Return the `Orders` table, but also include the first name, last name, and country of the employee assigned to each order (you'll need the `Employee` table for this.) What is the first and last name of the employee assigned to OrderID 11077?

In [10]:
con = sqlite3.connect('data/Northwind_small.sqlite')

sql = """
SELECT FirstName, LastName, o.Id
FROM Orders AS o
LEFT JOIN Employee AS e
ON e.Id = o.EmployeeID
WHERE o.Id = 11077;
"""

pd.read_sql_query(sql, con)

Unnamed: 0,FirstName,LastName,Id
0,Nancy,Davolio,11077


**Prompt 9 Answer**: Nancy Davolio is first and last name of the employee assigned to order_id 11077. 

### Prompt 10

Find the average amount of freight across all orders, broken out by country of *employee*. (**NOT `ShipCountry`**.) How much higher is the average freight from UK employees than the average freight from US employees?

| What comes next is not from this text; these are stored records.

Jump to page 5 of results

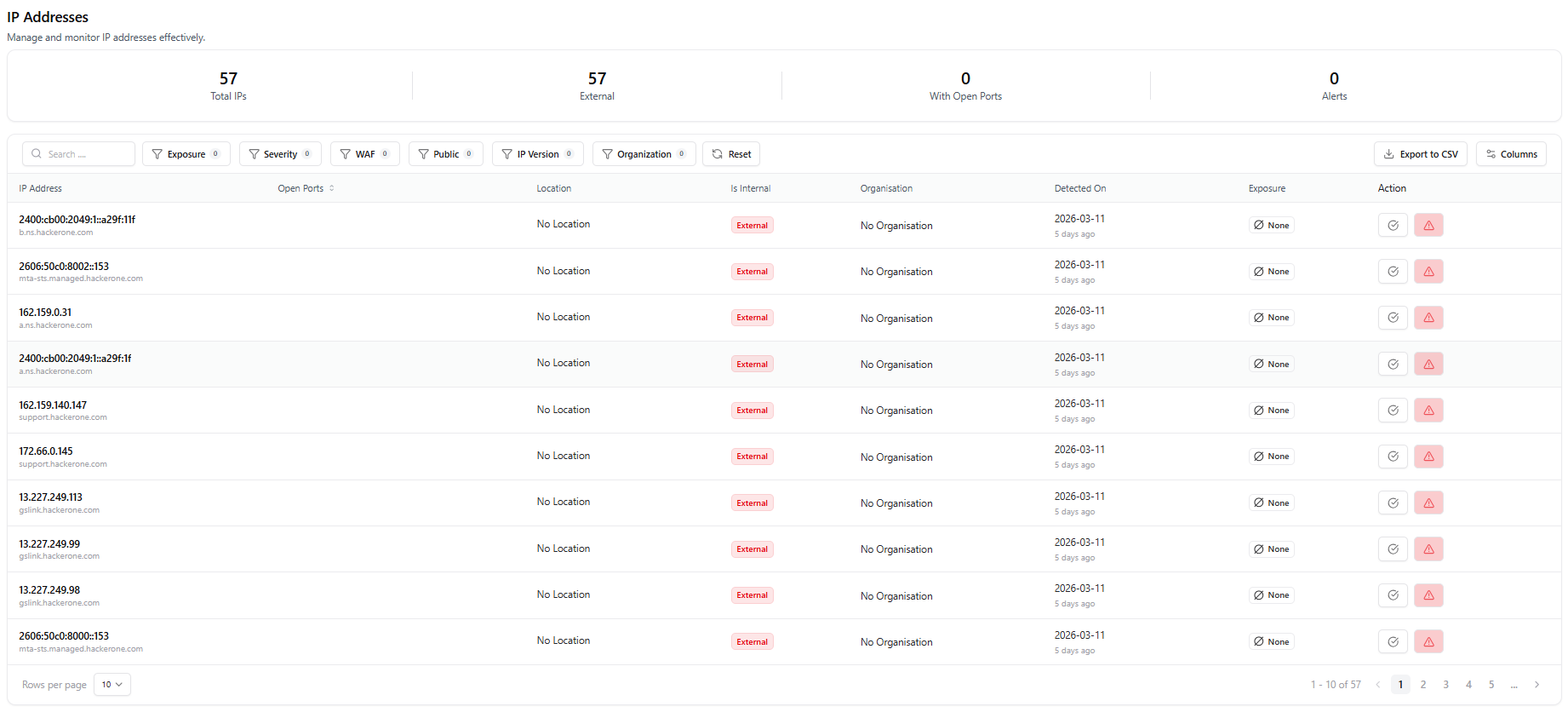1491,685
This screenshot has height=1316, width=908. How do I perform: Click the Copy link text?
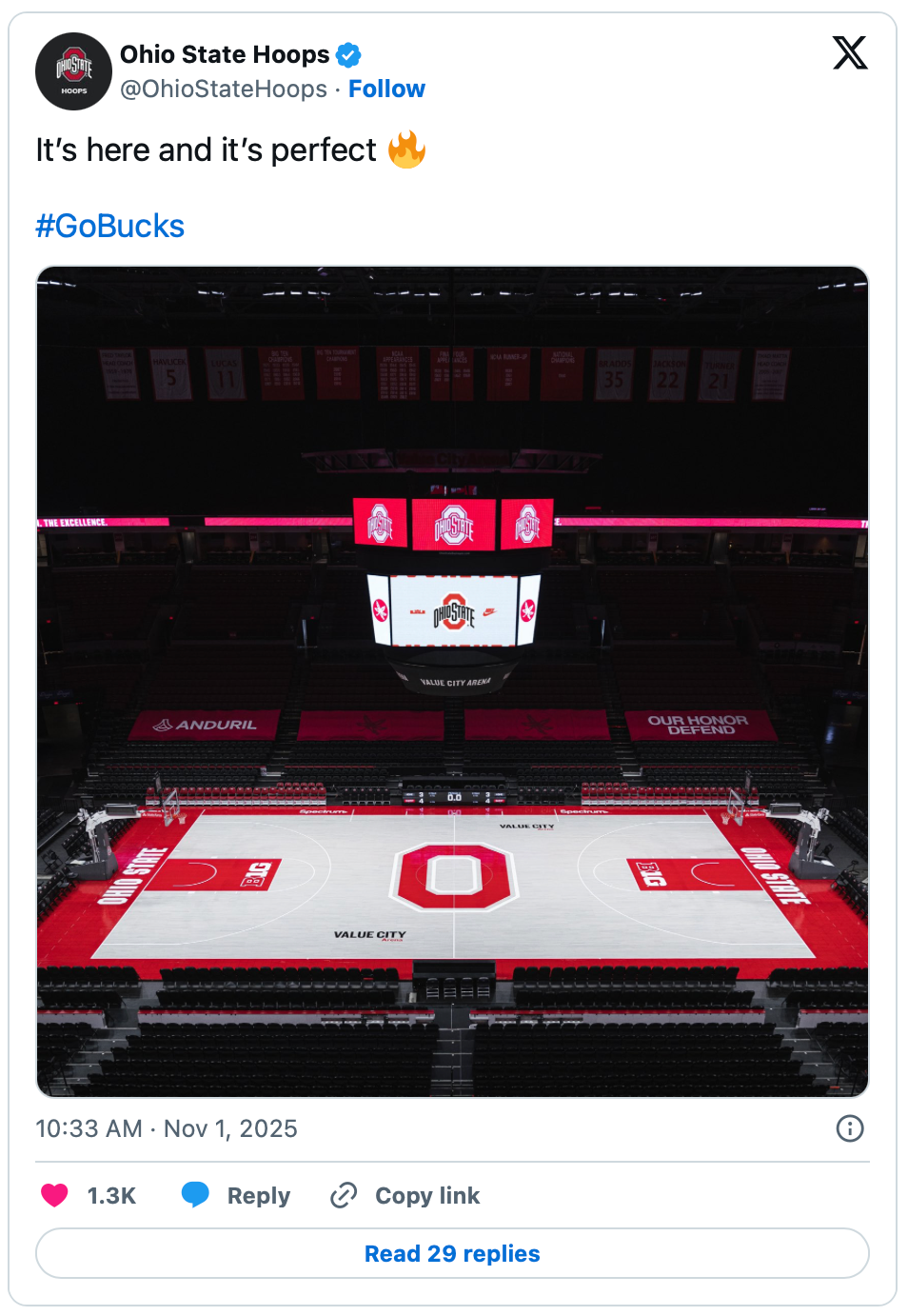pyautogui.click(x=427, y=1195)
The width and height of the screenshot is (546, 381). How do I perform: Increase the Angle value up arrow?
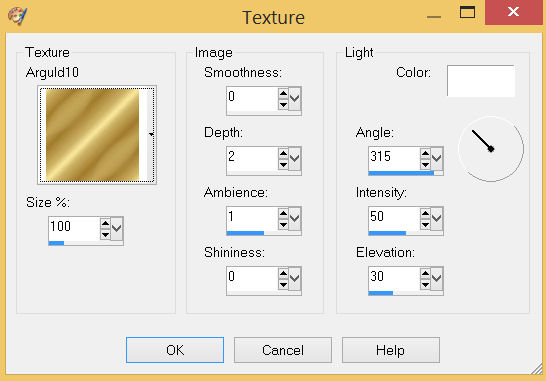click(425, 153)
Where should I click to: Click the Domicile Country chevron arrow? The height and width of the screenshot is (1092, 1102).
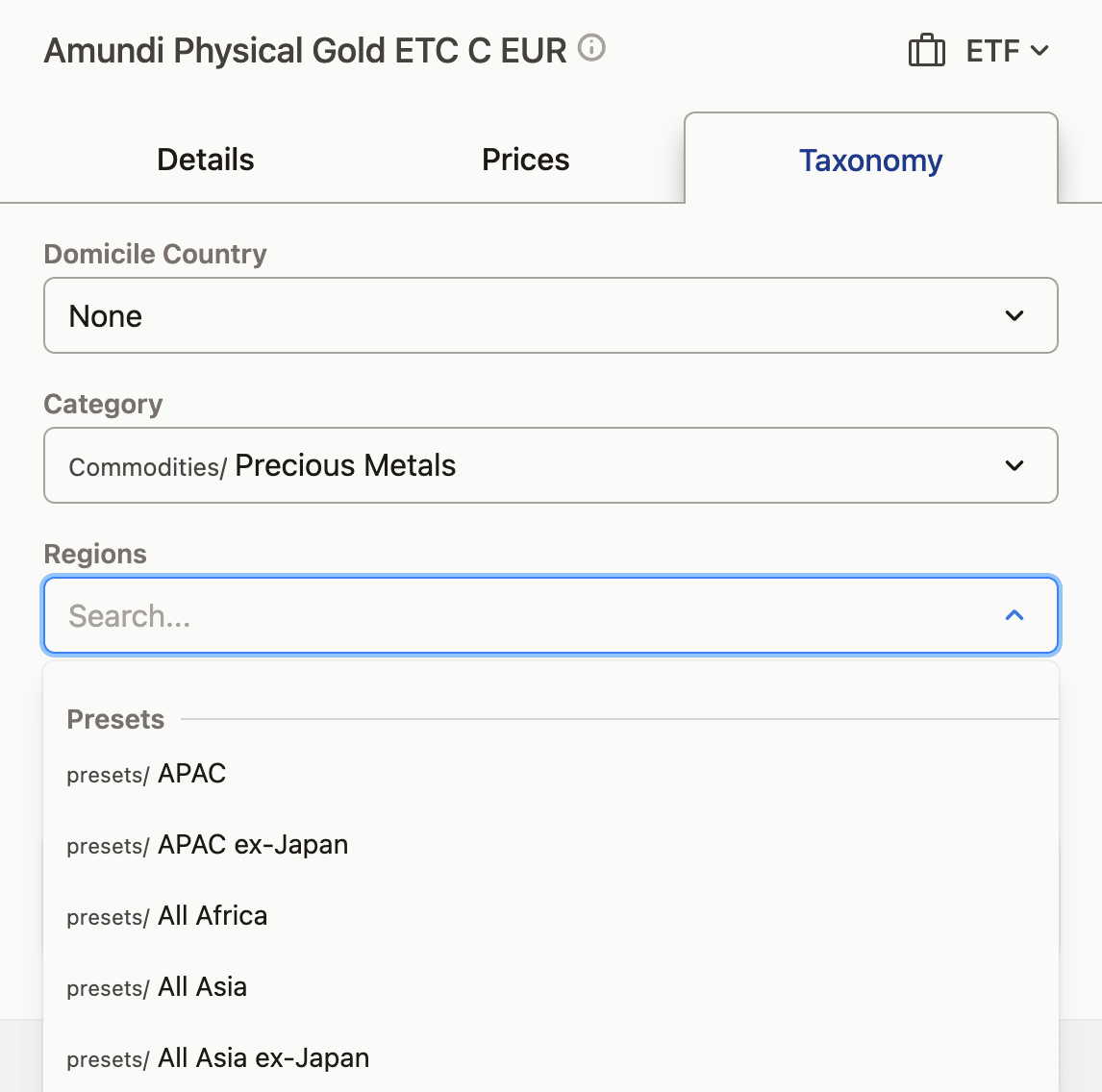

> For a bonus, round the freight to the nearest whole number and rename the column `Average Freight`.

In [11]:
con = sqlite3.connect('data/Northwind_small.sqlite')

sql = """
SELECT e.Country, AVG(Freight)
FROM Orders AS o
LEFT JOIN Employee AS e
ON o.EmployeeId = e.Id
GROUP BY e.Country;
"""

pd.read_sql_query(sql, con)

Unnamed: 0,Country,AVG(Freight)
0,UK,78.977143
1,USA,77.973284


**Prompt 10 Answer**: UK employees' average freight is 1.003859 higher than the average freight from US employees. 

Once you're done, run the following cell to close your connection to the database:

In [12]:
con.close()